* SHORT EXERCISE: In the listing below, copy word for word the part that opens with the line containing "How do I perform: Open the 目标任务 target icon?" and closes with the line containing "click(x=34, y=223)", including both of those lines.

Data items:
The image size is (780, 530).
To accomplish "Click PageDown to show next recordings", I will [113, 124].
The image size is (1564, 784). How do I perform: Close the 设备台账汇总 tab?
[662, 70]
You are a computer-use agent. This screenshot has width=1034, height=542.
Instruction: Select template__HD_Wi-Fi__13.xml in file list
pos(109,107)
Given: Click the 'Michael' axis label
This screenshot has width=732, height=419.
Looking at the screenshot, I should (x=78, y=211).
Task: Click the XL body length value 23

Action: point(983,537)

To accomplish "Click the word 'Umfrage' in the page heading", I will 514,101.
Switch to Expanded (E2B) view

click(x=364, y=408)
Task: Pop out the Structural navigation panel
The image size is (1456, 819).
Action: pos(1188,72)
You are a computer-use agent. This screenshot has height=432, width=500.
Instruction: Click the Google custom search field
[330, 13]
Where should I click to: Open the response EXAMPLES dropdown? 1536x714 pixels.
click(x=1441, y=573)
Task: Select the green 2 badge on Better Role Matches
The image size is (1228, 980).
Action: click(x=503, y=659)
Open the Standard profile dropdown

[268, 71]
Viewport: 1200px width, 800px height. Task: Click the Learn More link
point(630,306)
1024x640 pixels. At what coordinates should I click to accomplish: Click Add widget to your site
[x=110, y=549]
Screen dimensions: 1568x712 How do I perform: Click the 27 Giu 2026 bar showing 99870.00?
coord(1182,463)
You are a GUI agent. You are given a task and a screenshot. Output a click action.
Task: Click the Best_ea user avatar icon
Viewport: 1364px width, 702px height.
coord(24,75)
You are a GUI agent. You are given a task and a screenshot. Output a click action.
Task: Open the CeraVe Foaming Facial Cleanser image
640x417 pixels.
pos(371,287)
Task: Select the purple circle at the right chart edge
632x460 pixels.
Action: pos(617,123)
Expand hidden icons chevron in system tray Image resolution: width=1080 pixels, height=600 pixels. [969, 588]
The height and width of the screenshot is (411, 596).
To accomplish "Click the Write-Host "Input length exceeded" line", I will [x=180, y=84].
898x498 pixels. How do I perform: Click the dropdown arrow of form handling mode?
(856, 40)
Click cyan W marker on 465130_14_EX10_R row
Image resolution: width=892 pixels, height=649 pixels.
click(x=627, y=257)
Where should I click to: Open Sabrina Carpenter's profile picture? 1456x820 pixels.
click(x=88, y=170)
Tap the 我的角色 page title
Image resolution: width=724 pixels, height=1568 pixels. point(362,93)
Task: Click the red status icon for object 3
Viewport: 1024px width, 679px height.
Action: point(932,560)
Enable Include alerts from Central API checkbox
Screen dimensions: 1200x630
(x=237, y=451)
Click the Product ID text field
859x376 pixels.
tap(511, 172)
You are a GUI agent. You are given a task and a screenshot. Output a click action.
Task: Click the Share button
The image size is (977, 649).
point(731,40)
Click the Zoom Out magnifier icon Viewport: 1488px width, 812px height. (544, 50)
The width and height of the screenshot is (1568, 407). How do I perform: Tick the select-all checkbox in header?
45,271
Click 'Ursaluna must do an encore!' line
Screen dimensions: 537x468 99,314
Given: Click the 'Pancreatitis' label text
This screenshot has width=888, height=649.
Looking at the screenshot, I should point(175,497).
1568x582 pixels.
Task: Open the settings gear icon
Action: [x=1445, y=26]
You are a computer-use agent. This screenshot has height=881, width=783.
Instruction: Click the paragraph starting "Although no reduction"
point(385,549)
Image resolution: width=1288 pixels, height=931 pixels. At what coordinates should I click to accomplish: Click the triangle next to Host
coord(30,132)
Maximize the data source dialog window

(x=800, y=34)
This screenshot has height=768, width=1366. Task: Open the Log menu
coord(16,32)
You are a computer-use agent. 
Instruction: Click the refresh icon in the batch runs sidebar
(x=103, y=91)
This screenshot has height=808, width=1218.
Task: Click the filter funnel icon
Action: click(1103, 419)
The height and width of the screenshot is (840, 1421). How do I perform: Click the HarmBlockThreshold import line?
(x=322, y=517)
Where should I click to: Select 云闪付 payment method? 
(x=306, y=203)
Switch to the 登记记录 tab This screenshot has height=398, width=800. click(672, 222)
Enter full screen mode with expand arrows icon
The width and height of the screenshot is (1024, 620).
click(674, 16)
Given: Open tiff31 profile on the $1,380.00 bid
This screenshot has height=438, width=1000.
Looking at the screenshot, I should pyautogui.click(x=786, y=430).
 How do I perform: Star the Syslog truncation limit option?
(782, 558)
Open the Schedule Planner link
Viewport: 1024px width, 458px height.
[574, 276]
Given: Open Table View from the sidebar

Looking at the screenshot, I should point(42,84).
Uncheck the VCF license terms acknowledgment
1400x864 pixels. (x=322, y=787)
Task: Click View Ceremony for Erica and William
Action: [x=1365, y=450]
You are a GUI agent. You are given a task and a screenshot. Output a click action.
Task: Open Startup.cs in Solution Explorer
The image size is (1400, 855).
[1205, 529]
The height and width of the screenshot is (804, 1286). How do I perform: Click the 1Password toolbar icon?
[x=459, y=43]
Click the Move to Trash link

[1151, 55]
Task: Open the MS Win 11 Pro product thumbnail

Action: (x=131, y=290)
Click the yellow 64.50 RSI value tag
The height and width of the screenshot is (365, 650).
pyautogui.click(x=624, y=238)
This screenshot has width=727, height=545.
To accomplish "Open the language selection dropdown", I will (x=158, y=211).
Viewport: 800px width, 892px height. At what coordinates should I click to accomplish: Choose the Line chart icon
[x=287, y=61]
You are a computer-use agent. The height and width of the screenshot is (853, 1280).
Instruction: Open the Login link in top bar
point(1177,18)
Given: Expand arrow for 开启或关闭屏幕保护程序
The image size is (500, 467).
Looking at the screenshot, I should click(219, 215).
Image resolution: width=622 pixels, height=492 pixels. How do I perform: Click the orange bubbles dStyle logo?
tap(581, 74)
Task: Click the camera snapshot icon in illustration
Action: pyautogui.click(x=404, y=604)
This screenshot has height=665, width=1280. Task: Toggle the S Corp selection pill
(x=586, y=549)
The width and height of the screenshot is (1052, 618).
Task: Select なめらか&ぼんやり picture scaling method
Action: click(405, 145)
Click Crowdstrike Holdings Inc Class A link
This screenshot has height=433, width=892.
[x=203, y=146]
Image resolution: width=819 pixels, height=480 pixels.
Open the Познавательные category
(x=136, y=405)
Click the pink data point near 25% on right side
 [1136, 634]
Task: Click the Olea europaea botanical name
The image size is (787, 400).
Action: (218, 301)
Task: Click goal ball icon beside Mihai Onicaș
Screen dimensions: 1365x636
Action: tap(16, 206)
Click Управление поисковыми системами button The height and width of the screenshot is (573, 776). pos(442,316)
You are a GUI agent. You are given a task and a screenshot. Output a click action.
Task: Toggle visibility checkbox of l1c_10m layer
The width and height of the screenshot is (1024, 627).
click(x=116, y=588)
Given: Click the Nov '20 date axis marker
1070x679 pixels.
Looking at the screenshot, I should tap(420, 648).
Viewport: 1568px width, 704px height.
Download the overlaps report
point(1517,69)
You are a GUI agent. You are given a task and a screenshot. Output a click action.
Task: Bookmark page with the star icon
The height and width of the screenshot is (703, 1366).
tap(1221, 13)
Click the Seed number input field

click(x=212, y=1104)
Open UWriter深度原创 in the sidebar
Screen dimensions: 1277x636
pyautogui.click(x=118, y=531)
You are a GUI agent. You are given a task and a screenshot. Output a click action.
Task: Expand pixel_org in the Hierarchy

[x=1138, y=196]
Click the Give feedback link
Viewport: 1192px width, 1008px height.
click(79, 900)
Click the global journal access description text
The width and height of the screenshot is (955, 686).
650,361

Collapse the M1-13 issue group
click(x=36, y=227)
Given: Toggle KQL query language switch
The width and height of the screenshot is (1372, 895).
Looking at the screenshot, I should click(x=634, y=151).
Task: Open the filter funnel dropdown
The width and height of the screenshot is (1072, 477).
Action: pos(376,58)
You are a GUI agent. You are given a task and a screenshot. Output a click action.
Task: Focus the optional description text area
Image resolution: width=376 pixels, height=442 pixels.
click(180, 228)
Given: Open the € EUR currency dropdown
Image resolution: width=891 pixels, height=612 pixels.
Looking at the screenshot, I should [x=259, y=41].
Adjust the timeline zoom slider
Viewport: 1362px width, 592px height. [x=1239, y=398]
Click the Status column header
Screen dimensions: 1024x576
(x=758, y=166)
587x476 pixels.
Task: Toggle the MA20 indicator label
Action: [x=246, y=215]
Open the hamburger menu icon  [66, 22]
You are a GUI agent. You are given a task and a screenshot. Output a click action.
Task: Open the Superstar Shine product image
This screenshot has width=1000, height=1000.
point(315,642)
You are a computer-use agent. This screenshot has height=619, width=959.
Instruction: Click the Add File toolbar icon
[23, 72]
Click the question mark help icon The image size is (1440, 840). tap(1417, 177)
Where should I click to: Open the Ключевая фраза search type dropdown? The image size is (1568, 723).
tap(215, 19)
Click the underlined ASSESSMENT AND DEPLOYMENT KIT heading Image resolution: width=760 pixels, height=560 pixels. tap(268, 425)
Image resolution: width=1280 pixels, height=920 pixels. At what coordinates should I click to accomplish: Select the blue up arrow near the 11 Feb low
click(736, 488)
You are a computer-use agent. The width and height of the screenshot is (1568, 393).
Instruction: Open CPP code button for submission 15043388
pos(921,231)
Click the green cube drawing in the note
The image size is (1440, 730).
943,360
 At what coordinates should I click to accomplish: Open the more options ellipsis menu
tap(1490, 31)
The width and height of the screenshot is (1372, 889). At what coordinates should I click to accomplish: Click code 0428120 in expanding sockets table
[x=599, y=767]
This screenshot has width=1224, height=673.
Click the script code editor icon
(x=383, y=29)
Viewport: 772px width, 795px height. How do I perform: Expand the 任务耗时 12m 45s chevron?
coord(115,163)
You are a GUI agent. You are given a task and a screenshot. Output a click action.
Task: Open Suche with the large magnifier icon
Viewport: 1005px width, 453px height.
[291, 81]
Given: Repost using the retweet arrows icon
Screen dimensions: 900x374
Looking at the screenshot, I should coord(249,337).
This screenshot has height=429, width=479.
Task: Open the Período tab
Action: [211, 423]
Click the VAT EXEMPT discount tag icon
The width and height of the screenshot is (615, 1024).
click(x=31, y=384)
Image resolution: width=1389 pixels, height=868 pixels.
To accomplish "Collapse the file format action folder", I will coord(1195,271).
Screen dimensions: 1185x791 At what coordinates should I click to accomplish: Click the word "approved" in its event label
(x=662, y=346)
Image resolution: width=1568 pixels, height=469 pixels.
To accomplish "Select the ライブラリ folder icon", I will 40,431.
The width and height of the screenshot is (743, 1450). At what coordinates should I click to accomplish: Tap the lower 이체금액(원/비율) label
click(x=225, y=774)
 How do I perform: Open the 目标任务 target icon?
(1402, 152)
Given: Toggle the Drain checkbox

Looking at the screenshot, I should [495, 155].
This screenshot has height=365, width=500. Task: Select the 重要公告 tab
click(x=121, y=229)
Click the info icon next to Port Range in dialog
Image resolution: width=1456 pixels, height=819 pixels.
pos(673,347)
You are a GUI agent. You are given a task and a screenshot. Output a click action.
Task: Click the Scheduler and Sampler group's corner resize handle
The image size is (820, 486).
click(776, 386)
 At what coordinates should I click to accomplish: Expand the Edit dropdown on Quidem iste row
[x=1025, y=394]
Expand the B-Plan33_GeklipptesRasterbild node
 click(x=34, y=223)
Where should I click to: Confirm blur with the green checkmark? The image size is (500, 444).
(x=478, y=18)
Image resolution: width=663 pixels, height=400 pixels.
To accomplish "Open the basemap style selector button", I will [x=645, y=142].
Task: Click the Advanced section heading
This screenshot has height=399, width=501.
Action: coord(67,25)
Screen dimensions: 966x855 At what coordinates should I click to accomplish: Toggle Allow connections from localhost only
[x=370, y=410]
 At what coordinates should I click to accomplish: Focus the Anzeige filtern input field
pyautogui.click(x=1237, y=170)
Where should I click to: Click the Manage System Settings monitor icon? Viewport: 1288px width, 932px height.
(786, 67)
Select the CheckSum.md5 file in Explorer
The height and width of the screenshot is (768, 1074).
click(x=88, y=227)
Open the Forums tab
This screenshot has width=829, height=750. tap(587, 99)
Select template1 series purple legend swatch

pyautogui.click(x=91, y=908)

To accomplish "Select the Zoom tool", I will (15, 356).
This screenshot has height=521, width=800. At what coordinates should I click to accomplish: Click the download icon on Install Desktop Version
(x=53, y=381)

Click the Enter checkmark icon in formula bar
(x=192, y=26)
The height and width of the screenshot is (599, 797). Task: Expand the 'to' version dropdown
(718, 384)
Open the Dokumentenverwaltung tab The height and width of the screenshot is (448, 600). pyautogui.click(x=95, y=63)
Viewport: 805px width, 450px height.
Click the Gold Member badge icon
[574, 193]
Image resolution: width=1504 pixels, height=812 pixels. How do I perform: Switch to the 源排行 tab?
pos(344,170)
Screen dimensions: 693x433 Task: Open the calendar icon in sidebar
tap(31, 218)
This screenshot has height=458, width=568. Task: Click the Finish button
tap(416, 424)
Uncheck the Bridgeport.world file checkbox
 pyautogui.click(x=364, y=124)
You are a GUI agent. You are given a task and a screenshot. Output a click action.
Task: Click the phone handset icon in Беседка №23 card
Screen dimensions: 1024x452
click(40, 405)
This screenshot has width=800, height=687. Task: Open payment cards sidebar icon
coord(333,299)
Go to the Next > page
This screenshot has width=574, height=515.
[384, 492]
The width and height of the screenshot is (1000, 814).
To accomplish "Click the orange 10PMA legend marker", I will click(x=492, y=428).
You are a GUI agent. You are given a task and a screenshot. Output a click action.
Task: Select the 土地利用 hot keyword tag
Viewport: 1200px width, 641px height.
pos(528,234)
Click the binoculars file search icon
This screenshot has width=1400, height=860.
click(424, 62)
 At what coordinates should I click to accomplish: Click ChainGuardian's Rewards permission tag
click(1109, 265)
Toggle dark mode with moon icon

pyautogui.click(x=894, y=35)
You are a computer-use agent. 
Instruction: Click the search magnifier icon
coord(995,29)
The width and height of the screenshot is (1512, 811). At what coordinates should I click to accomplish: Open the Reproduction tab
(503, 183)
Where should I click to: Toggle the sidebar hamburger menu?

* TASK OUTPUT:
 How do I perform: Open the 目标任务 target icon?
(1402, 152)
Given: Toggle the Drain checkbox

Looking at the screenshot, I should [495, 155].
This screenshot has height=365, width=500. Task: Select the 重要公告 tab
click(x=121, y=229)
Click the info icon next to Port Range in dialog
Image resolution: width=1456 pixels, height=819 pixels.
pos(673,347)
You are a GUI agent. You are given a task and a screenshot. Output a click action.
Task: Click the Scheduler and Sampler group's corner resize handle
The image size is (820, 486).
click(776, 386)
 At what coordinates should I click to accomplish: Expand the Edit dropdown on Quidem iste row
[x=1025, y=394]
Expand the B-Plan33_GeklipptesRasterbild node
 click(x=34, y=223)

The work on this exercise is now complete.